Under different inclination angle of the bedding planes, the breakdown pressure of the hydraulic fracturing was correspondingly increased with the increasing of in-situ stress ratios. While under different in-situ ratio conditions, the breakdown pressure was in a change of ‘wave’ type with the increasing of the inclination angle of bedding planes. And the maximum breakdown pressure was at θ= 30°, while the minimum one was at θ= 75°. According to this conclusion, the optimal hydraulic fracture site could be selected based on the trend of bedding planes and current in-situ stress ratios.

The existence of the different inclination angles had a great impact on the propagation of the hydraulic fractures. The degree of the impact was different under different in-situ stress ratios. With the increasing of the in-situ ratio and when it trended to 1.0, the influence of the in-situ ratio on the crack propagation would be weaker and weaker, and the impact of the bedding planes would induce the hydraulic fractures to propagate in the direction of the bedding planes. The larger of the inclination angles, the more obvious of the deflective effect on the propagation of the hydraulic fractures. And due to the strong influence of the inclination angles, the propagation direction of the hydraulic fractures hardly deflected with different in-situ stress conditions, and keeping propagating along σH. Meanwhile, the formation of the hydraulic fracture network could be reasonably controlled with the impact of different inclination angles on the propagation of the hydraulic fractures.
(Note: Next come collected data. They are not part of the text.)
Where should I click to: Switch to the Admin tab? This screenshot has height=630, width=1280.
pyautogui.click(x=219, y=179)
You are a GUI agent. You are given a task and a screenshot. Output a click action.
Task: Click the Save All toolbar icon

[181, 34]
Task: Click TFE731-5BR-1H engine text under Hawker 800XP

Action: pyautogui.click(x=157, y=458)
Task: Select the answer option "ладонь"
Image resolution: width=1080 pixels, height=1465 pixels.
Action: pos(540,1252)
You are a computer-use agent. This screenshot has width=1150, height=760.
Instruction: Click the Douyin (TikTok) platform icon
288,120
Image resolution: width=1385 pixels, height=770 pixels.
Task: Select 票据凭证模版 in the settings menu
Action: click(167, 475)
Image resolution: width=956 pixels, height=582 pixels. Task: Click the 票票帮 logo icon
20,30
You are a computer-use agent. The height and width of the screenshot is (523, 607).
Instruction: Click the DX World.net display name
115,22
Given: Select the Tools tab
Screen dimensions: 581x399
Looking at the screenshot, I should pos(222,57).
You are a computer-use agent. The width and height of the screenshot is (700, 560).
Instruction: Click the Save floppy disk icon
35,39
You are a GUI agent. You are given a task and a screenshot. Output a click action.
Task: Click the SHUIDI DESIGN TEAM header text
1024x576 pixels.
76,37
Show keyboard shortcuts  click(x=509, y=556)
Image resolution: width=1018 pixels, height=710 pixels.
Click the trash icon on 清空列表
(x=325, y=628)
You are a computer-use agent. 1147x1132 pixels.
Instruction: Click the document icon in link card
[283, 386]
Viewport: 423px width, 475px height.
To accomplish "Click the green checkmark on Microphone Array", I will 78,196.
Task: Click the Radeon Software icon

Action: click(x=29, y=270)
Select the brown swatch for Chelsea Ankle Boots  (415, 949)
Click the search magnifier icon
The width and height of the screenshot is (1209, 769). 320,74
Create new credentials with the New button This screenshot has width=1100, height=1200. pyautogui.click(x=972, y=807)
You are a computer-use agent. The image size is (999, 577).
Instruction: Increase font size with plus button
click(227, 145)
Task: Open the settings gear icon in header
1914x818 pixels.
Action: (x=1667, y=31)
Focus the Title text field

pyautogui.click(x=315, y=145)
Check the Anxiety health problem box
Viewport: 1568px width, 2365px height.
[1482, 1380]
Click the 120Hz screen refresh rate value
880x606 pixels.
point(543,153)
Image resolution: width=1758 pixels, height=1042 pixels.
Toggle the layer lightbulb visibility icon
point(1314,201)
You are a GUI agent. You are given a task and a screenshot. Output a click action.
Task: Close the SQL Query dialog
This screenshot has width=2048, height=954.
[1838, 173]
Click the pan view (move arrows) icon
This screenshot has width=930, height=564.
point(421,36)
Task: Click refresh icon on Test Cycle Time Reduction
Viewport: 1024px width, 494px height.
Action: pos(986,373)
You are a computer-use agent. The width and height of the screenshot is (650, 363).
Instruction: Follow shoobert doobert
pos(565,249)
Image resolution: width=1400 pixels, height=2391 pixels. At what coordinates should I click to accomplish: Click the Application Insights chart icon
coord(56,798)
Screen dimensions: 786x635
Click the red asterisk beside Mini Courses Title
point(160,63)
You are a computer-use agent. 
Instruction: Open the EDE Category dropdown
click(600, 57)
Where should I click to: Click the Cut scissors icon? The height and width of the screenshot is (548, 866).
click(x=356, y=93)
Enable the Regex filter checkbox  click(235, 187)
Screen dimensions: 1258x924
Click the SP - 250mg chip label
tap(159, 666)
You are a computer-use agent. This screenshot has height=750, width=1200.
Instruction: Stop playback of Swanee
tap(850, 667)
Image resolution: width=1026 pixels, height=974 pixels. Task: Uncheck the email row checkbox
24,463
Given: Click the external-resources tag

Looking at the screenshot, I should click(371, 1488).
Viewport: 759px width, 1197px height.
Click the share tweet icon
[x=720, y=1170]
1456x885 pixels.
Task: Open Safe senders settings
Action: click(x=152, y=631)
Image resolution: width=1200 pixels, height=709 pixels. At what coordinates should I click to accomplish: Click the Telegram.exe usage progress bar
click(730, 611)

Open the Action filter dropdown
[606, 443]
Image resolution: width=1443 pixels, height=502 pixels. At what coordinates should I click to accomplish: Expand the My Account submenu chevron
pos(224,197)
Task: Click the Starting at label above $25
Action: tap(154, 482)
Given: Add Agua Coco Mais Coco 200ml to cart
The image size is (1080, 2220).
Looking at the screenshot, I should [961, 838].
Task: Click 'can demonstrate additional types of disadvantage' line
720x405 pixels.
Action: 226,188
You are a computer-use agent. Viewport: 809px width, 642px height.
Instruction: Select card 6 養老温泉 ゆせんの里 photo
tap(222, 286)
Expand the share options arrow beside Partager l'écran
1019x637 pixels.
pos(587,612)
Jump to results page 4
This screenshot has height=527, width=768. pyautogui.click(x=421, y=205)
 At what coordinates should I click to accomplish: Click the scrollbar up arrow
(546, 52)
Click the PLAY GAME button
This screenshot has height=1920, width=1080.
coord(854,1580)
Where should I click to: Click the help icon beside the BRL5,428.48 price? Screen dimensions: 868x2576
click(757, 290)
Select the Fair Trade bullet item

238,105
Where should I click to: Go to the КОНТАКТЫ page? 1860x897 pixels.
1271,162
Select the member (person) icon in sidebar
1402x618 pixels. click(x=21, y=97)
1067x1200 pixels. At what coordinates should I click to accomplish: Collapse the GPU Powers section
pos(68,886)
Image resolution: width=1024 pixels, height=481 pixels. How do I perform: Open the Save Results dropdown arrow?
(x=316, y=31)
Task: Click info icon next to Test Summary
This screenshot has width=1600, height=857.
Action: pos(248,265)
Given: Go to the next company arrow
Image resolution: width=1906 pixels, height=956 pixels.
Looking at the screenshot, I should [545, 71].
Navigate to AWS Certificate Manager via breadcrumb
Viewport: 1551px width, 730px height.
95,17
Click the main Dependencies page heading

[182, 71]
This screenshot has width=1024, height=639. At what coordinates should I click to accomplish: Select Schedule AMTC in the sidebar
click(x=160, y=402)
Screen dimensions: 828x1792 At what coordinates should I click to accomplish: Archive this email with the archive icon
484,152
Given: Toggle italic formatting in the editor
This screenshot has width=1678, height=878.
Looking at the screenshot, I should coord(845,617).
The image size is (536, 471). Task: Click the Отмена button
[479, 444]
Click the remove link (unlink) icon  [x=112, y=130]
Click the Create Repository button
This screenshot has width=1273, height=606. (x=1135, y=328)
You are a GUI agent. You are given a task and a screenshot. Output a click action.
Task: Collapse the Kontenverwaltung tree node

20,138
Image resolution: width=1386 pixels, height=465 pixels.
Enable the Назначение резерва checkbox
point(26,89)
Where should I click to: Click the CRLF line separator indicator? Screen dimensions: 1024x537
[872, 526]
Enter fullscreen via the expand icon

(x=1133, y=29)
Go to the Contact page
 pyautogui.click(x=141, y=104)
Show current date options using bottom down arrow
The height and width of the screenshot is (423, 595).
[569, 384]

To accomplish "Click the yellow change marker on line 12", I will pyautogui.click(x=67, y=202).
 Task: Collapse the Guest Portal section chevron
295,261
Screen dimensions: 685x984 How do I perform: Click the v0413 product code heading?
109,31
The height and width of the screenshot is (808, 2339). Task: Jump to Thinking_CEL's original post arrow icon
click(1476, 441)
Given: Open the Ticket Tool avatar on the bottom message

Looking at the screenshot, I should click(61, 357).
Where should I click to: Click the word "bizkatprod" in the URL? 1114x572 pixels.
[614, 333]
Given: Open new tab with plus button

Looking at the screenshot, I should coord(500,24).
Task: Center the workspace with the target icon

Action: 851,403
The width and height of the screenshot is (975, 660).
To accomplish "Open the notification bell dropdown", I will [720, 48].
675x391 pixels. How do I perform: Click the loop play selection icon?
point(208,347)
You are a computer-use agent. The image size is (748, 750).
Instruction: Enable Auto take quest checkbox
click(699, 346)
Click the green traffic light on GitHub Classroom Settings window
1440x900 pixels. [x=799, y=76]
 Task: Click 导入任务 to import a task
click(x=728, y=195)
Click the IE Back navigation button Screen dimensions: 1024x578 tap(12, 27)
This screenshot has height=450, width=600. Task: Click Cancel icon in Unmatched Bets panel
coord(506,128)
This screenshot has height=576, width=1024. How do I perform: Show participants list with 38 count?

In this paper, the particle flow numerical model embedding the fluid-mechanical coupling mechanism was demonstrated to be a useful and strong tool for understanding hydraulic fracturing behavior. And hydraulic fracturing process should be studied in detail by means of modified particle flow numerical model in the future.

Acknowledgements

This research is supported by funding from the National Natural Science Foundation of China (41272342, 51409013, 41772308).